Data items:
*** Begin section ***

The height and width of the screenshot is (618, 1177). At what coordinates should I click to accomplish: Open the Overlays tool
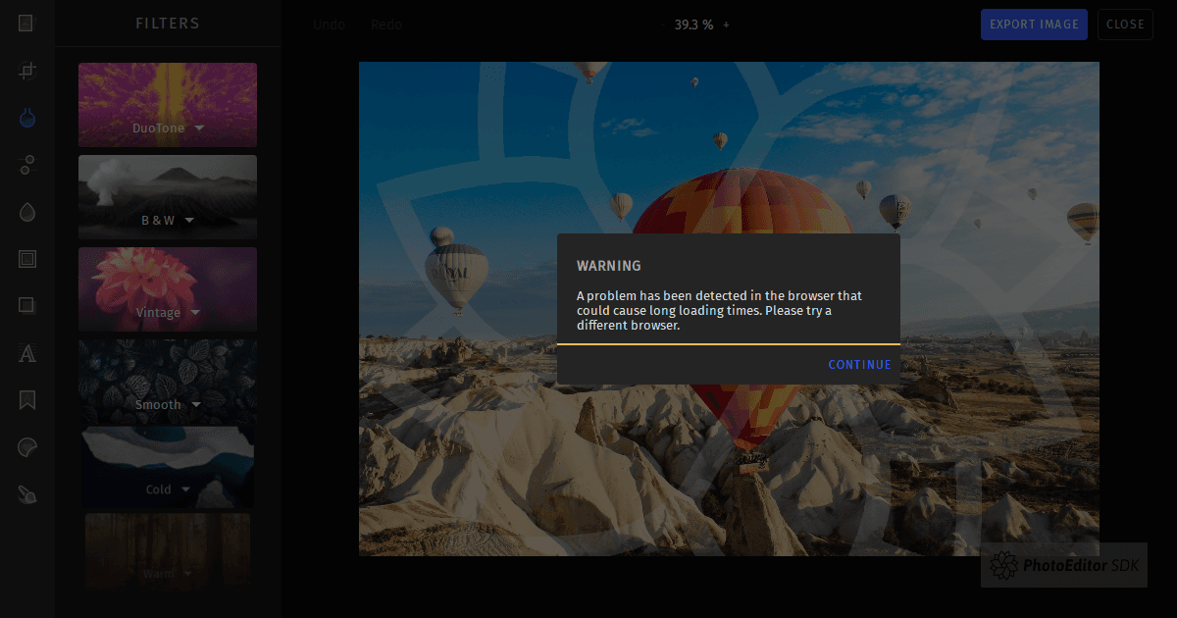27,305
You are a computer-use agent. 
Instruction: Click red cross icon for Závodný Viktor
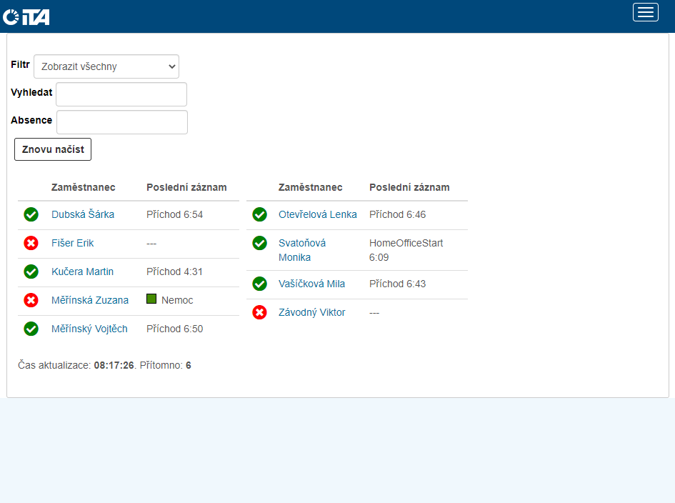[x=259, y=312]
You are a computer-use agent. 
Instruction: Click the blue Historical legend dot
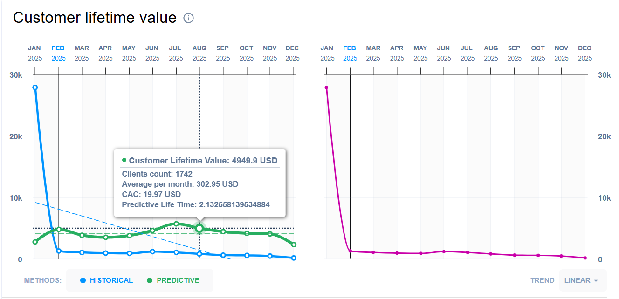[83, 280]
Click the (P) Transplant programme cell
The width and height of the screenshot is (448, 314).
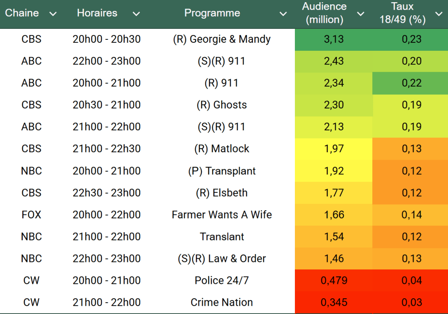221,171
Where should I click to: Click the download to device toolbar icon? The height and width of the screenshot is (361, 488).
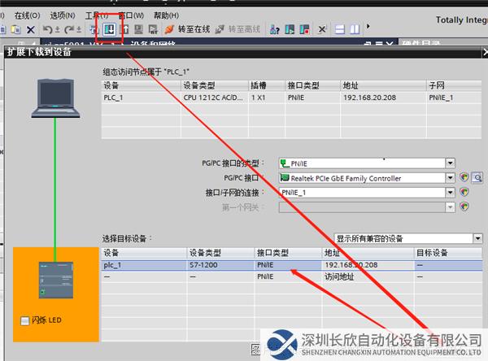[110, 29]
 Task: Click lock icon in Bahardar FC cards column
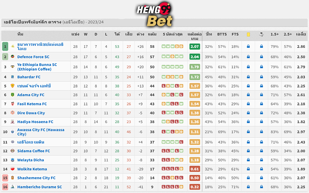pos(248,76)
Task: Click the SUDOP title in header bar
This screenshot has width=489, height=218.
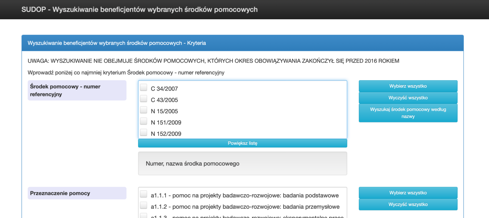Action: click(x=139, y=9)
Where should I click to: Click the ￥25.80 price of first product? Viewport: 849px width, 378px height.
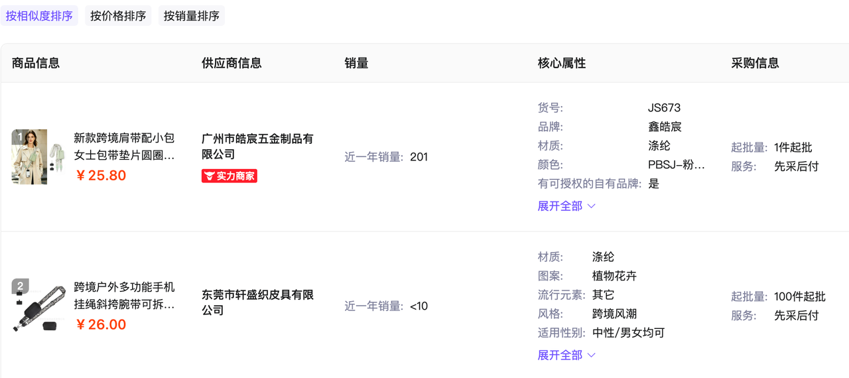101,176
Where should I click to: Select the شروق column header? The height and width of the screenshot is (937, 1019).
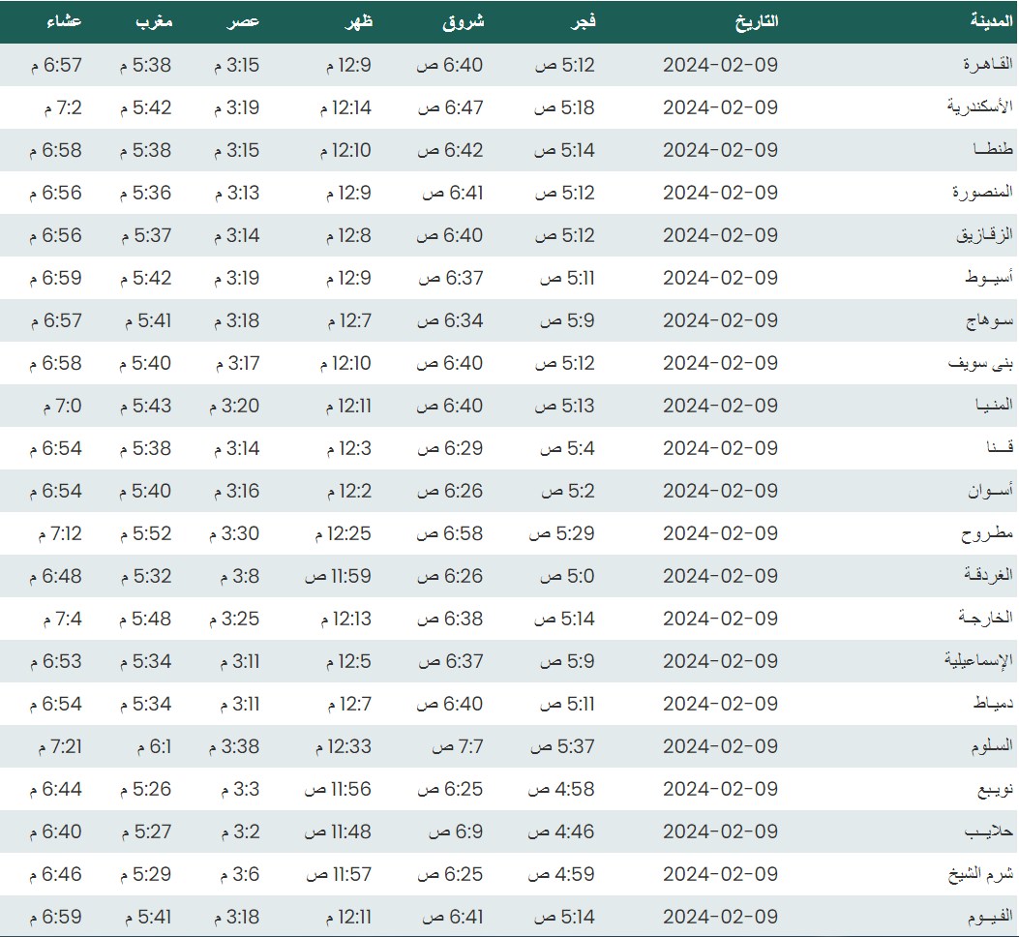pyautogui.click(x=463, y=21)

*** End section ***

◆ DIRECTIONS: Leaving the pictures behind, return every line above exactly.

◆ WRITTEN SOLUTION:
The height and width of the screenshot is (618, 1177). At what coordinates should I click to accomplish: Open the Overlays tool
27,305
You are a computer-use agent. 
Instruction: Click red cross icon for Závodný Viktor
[x=259, y=312]
You are a computer-use agent. 
Instruction: Click the blue Historical legend dot
[83, 280]
Click the (P) Transplant programme cell
The width and height of the screenshot is (448, 314).
221,171
Where should I click to: Click the download to device toolbar icon? The height and width of the screenshot is (361, 488).
[110, 29]
 Task: Click lock icon in Bahardar FC cards column
pos(248,76)
Task: Click the SUDOP title in header bar
This screenshot has width=489, height=218.
Action: click(x=139, y=9)
Where should I click to: Click the ￥25.80 price of first product? Viewport: 849px width, 378px height.
101,176
Where should I click to: Select the شروق column header? The height and width of the screenshot is (937, 1019).
pyautogui.click(x=463, y=21)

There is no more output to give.